Intraregional trade fails: from LAFTA to LAIA

Neither Brazil nor Mexico has been able to articulate an integration agenda to increase intraregional trade in Latin America and the Caribbean.

In 2022, this trade shows one of the lowest levels of integration in recent decades. 

Of the total imports that Latin America and the Caribbean made in 2022 (1 trillion 524,000 dollars), only 14.95% originated in the region.

According to Luz María de la Mora, former Secretary of Foreign Trade of the Mexican government, neither Brazil nor Mexico, the large economies of the region, have had the interest or the vision to lead a true Latin American integration project.

On the other hand, integration has been politicized according to the political sign and ideology of the region’s governments.

«When governments have coincided in their political vision, agreements have advanced, but when the opposite has occurred, differences prevailed over the pragmatism that should guide integration», added De la Mora, in an analysis published by ECLAC.

Intraregional trade

The region has forgotten what economist Raúl Prebisch pointed out in 1969 that economic cooperation could constitute a «solid basis for political unity», but the concept of the Latin American market is independent of any «concept of political unification» in that «the common market does not have a political design» and integration should not be politicized.

But it has become politicized and, in De la Mora’s view, this has made it difficult to keep the focus on the ultimate goal: to achieve an integrated region that acts as a catalyst for growth, development, job creation and welfare.


In 1960 it promoted the creation of the Latin American Free Trade Association (LAFTA) and in 1980 it encouraged the creation of ALADI through the Montevideo Treaties of 1960 and 1980.

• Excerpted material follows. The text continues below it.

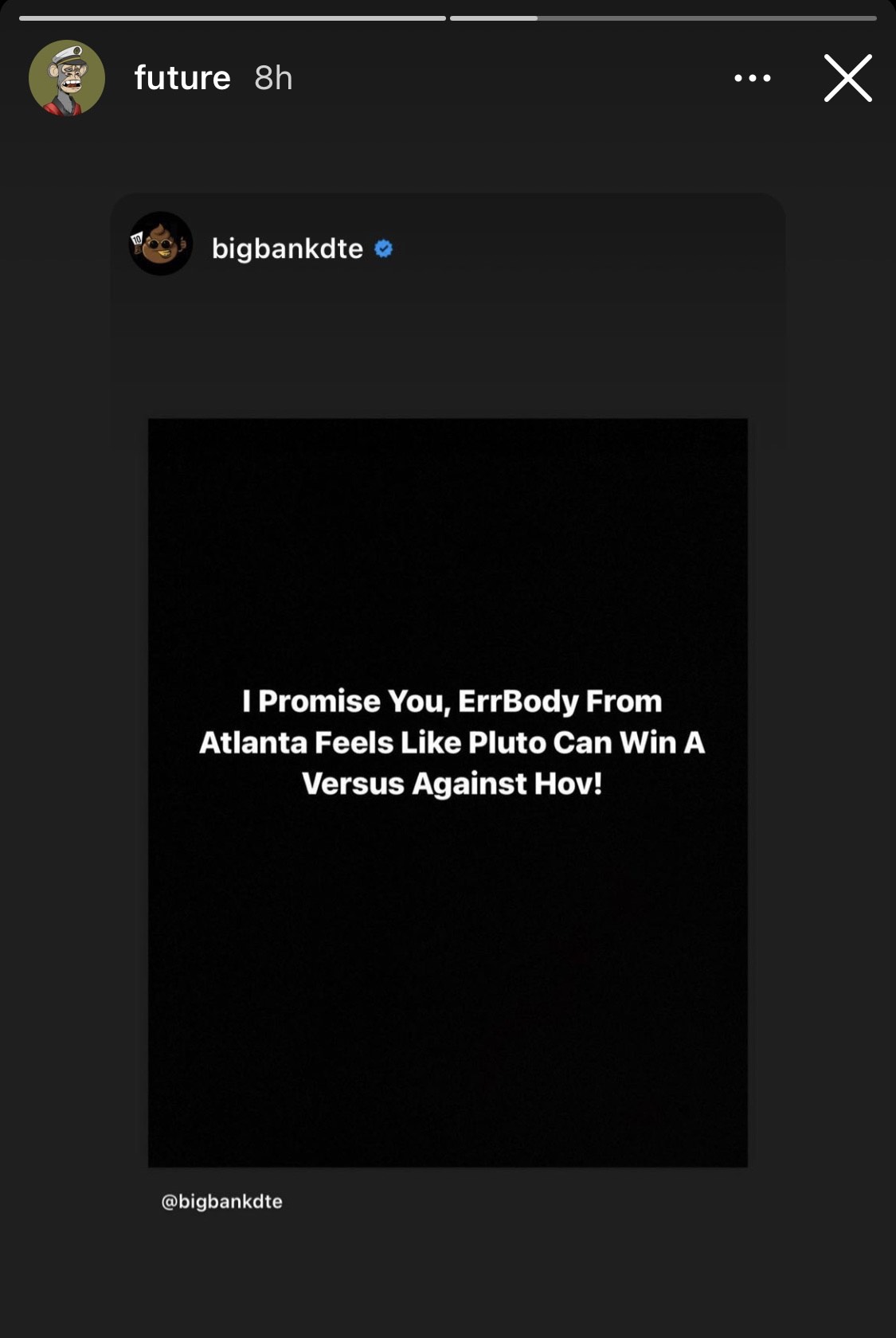
Task: Tap the filled part of second progress bar
Action: tap(494, 18)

The constitution of the latter was carried out «with different instruments and a substantially different global and regional reality» from the one that allowed the creation of the first association.

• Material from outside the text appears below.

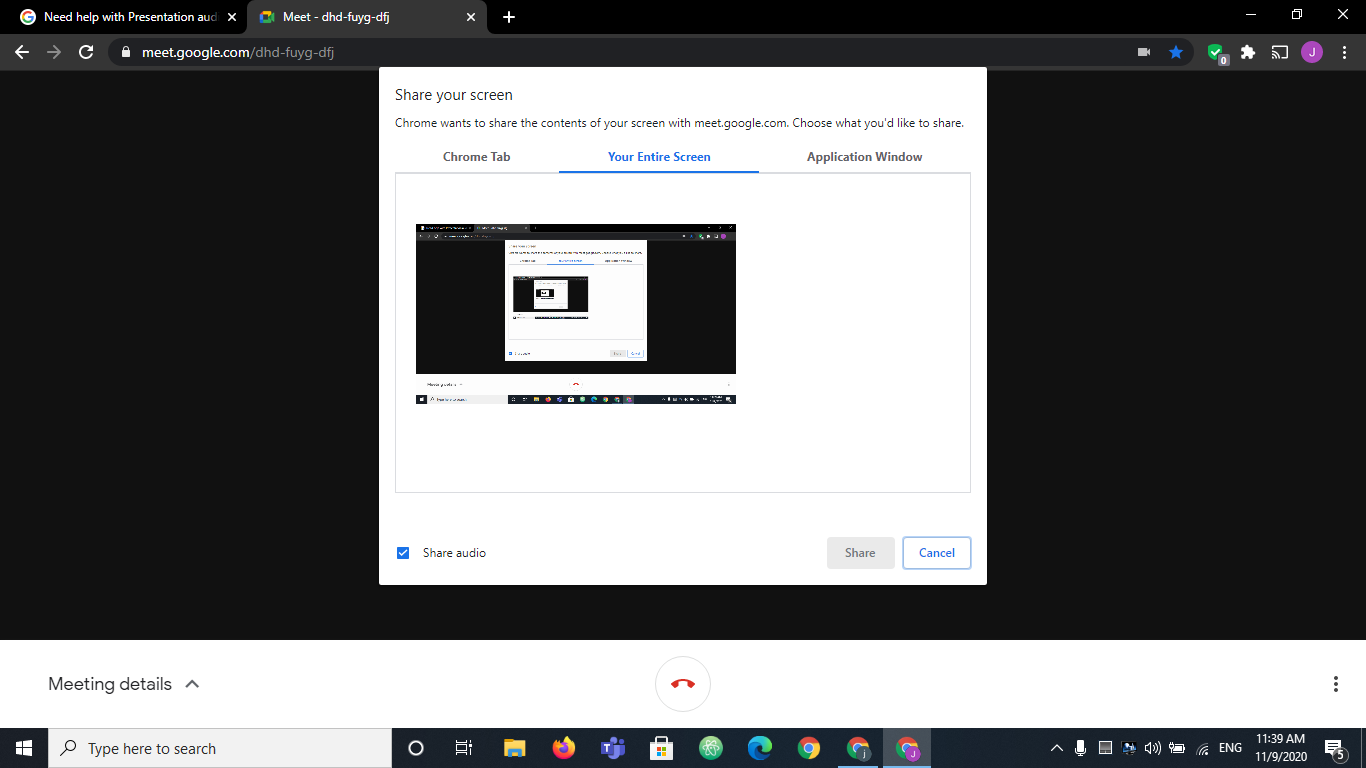Cancel the screen sharing dialog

LAFTA sought to create a free trade zone, over a 12-year period (later extended to 18 years), through negotiations between member countries to achieve the gradual elimination of tariffs and non-tariff restrictions.

Subsequently, in 1980, LAFTA was transformed into LAIA «when the objective of creating a free trade area could not be achieved within the established period» and it was proposed to establish a Latin American common market «without predetermined goals or timetables, within a flexible framework, and by opening the possibility of creating bilateral and subregional relations.